YOUR INSTRUCTIONS – Omit the images and output every line of the data below exactly.

WORKING DATA –
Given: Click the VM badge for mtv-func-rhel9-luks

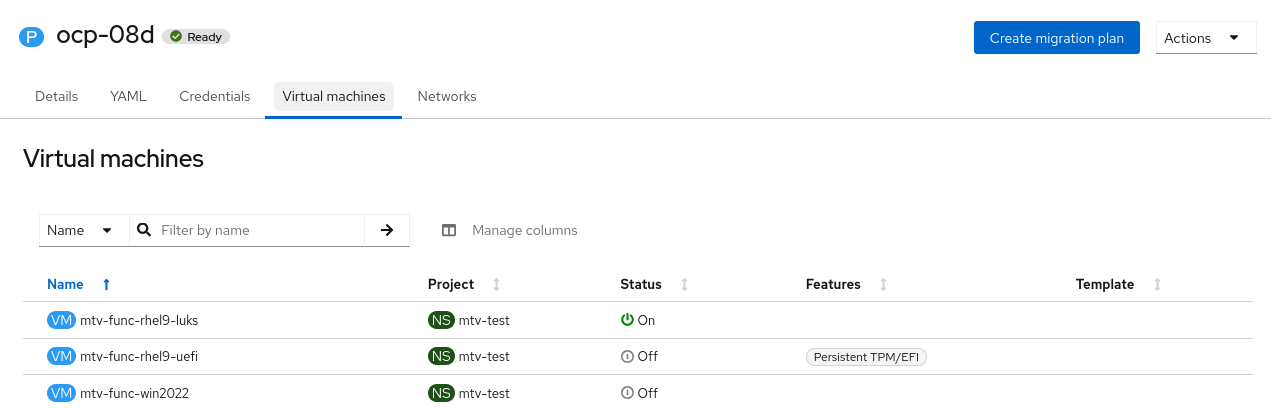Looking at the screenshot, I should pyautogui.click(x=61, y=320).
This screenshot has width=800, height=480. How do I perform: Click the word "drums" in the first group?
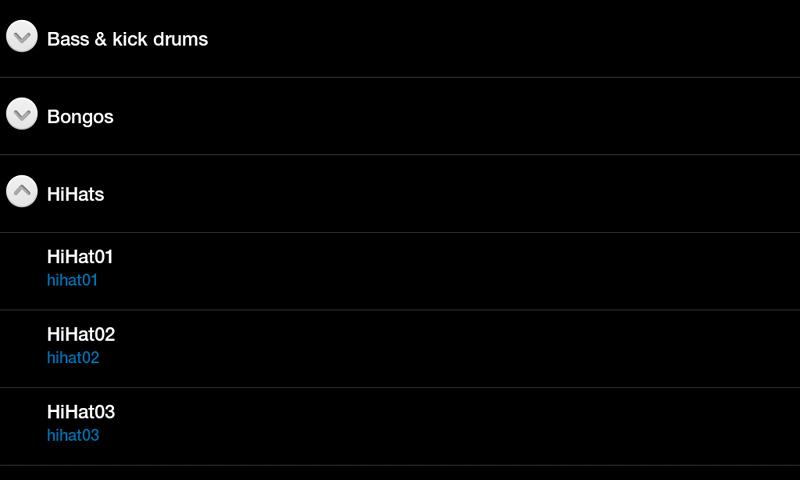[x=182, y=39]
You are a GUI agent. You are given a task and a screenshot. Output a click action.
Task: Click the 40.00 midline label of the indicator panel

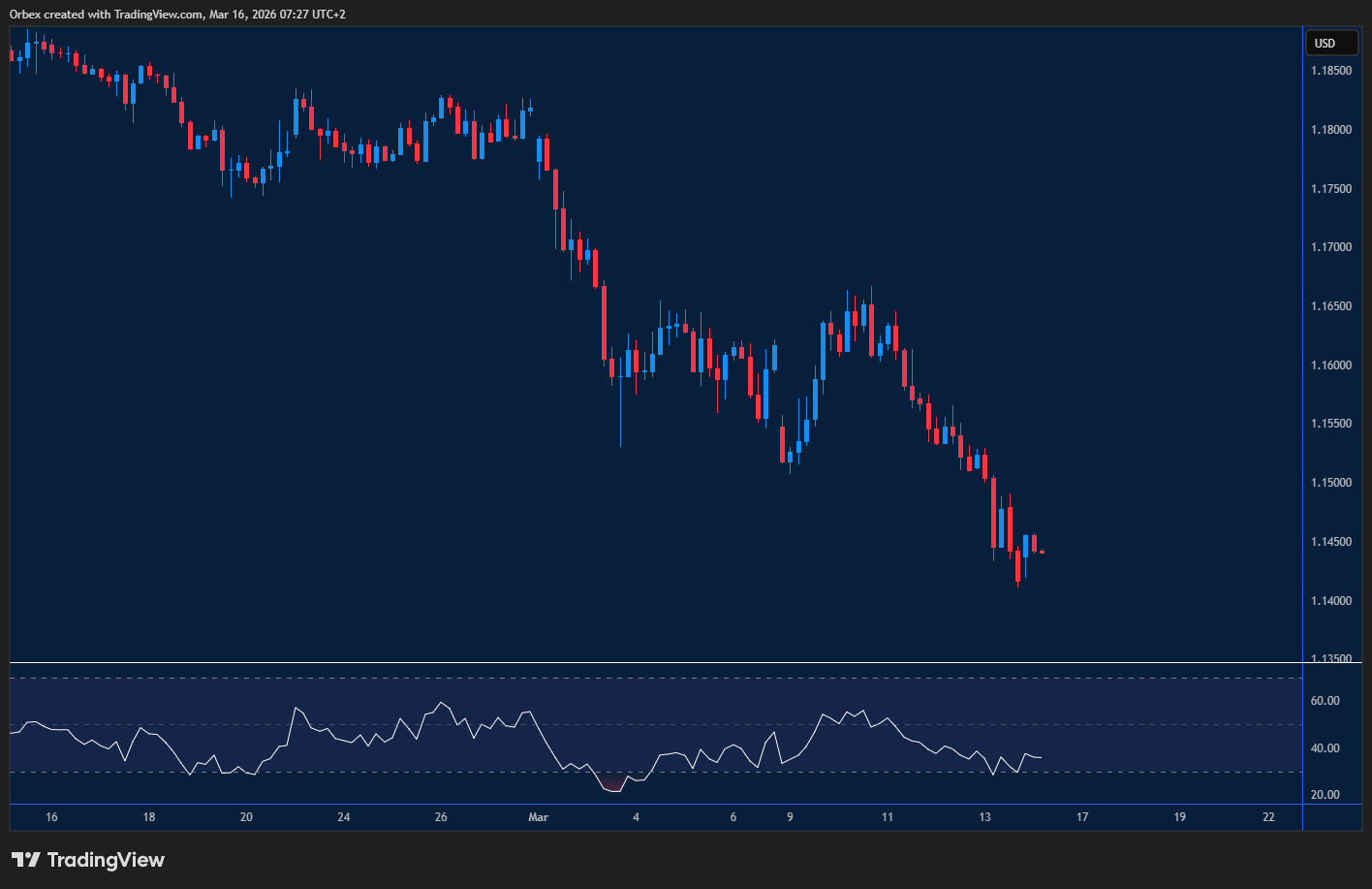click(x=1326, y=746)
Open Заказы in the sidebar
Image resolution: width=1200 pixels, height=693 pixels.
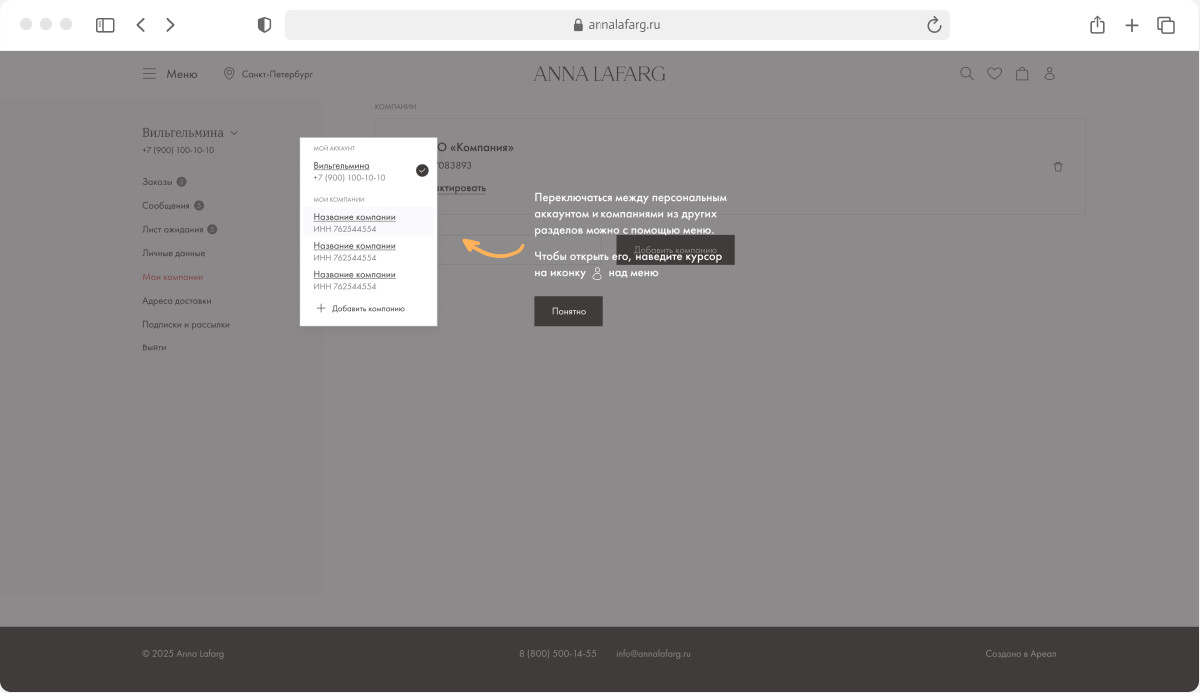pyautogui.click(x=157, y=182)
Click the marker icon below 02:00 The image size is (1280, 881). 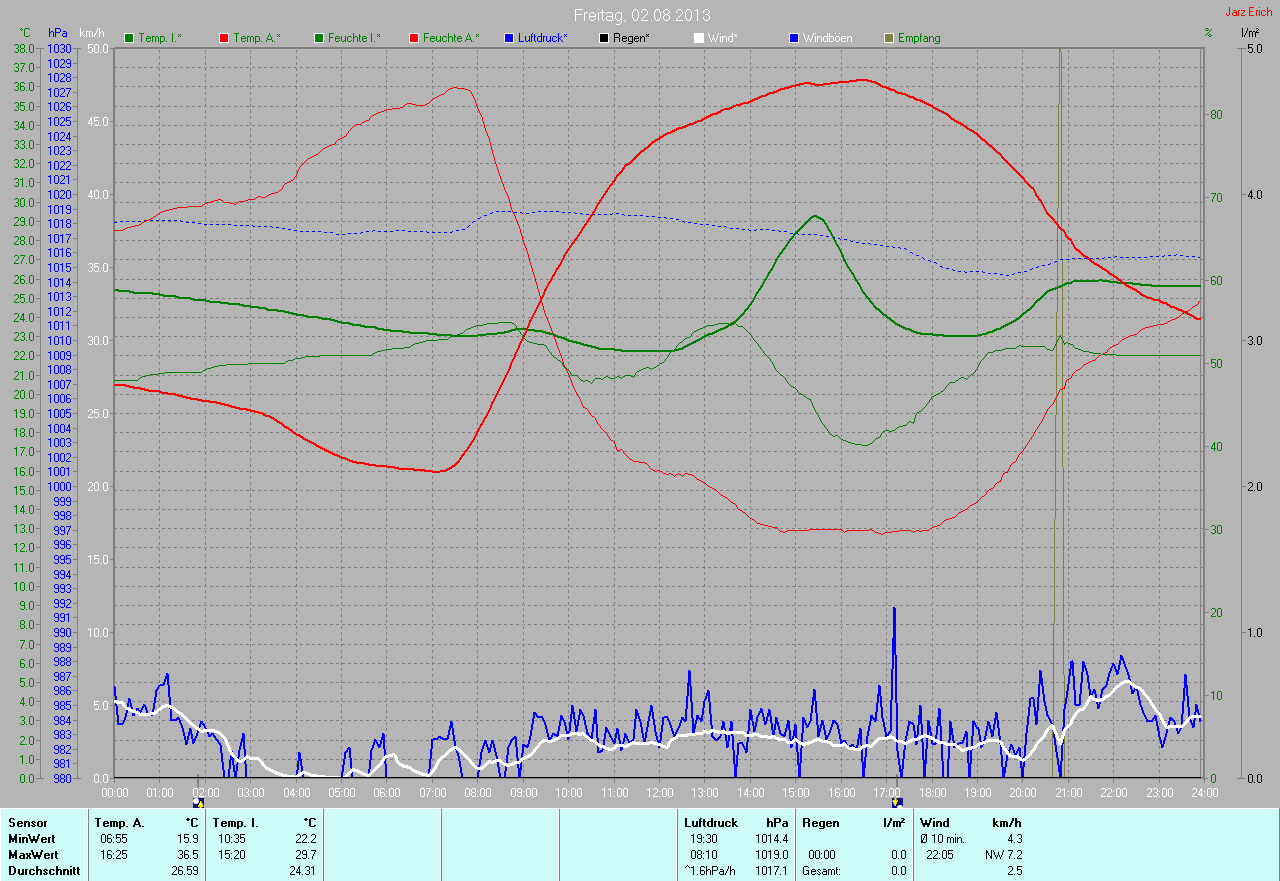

OUTPUT FOR THIS EXERCISE –
Given: Click the VM badge for mtv-func-rhel9-luks

Looking at the screenshot, I should pyautogui.click(x=61, y=320).
This screenshot has width=800, height=480. How do I perform: Click the word "drums" in the first group?
[x=182, y=39]
You are a GUI agent. You are given a task and a screenshot. Output a click action.
Task: Click the 40.00 midline label of the indicator panel

click(x=1326, y=746)
Open Заказы in the sidebar
Image resolution: width=1200 pixels, height=693 pixels.
pyautogui.click(x=157, y=182)
Click the marker icon below 02:00 The image size is (1280, 881). 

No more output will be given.